Y a des tatas partout, je sais, le tata a toujours existé (Camus : « La bêtise insiste toujours »). Non, ce qui m'inquiète en 2016, c'est que la parole du tata se libère et se fédère, là où le tata se tenait à carreau en 2006, le tata dix ans plus tard sort de sa tanière et constate qu'il n'est pas seul et, pouf, il se dit qu'en gang, il ne risque rien à dire des bêtises...

Voyez sur Facebook ces vidéos faites par des tatas qui se vantent de leur détestation du cycliste. Qui se filment, même, frôlant des cyclistes, les injuriant.
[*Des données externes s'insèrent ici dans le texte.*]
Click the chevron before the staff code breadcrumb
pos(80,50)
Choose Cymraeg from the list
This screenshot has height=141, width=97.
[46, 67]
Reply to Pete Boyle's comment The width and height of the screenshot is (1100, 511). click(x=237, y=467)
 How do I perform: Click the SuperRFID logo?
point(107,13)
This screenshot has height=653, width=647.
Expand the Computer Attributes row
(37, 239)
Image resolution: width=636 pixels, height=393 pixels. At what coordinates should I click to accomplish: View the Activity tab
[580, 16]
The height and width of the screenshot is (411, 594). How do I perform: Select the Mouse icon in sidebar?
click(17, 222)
Jadis, ceux-là n'avaient pas l'internet pour trouver leurs semblables, pour les applaudir, pour se faire applaudir. Jadis, on gérait sa stupidité au même endroit que ses besoins naturels.

Mais en 2016, la stupidité génère des « Like ».

Ce qui génère des imitateurs.

Ce qui crée des communautés.

Et bientôt, vous avez des hordes de gens qui votent pour Trump parce qu'ils croient que tous les Mexicains sont des violeurs. Et bientôt, vous avez des gens qui réagissent à la mort d'une cycliste en tonnant qu'elle n'avait pas d'affaire dans la rue de toute façon...

Je ne vais pas vous chanter la chanson de la guerre vélos-autos. Je suis un cycliste optimiste. Je crois que les relations vélos-autos s'améliorent, pour vrai. De plus en plus de gens font de plus en plus attention.

Je pense que les cyclistes montréalais forment une masse critique de plus en plus difficile à ignorer : Projet Montréal table là-dessus en réclamant de meilleurs aménagements urbains, ce qui est encore la façon la plus efficace de pacifier le rouler-ensemble.

Parlant de masse critique, plus il y a de cyclistes, plus ils sont « normaux ». Cercle vertueux. Et plus il y a d'automobilistes qui font attention parce qu'ils font du vélo, aussi. C'est mon cas.

Je pense aussi que le « payeur de taxes » montréalais qui ne roule pas à vélo, eh bien, il y a de bonnes chances que sa fille roule, elle. Et il n'a pas envie que sa fille se fasse tuer ou devienne handicapée parce que des intersections sont encore mal aménagées, par exemple. Sa fille de 21 ans ne vote peut-être pas encore, mais lui, il vote. Notre maire le sait.

Tout ça mis bout à bout fait que les choses s'améliorent, petit à petit, sur les routes. Pas assez vite, Montréal n'est pas à la veille d'être Amsterdam, côté vélo, mais c'est déjà moins pire qu'en 2009, quand j'ai commencé à pédaler en ville.

Mais le tata, lui, l'automobiliste sur dix qui me frôle, lui, il grignote mon optimisme à pédales...

Je ne sais pas ce qu'on peut faire contre ce tata-là, le tata social, le tata-Facebook qui a trouvé un troupeau avec lequel hurler au meurtre, car on le prive de sa demi-seconde vitale.

Mais est-ce trop demander que ceux qui ont des tribunes médiatiques modèrent un peu leurs transports, quand il est question des cyclistes ?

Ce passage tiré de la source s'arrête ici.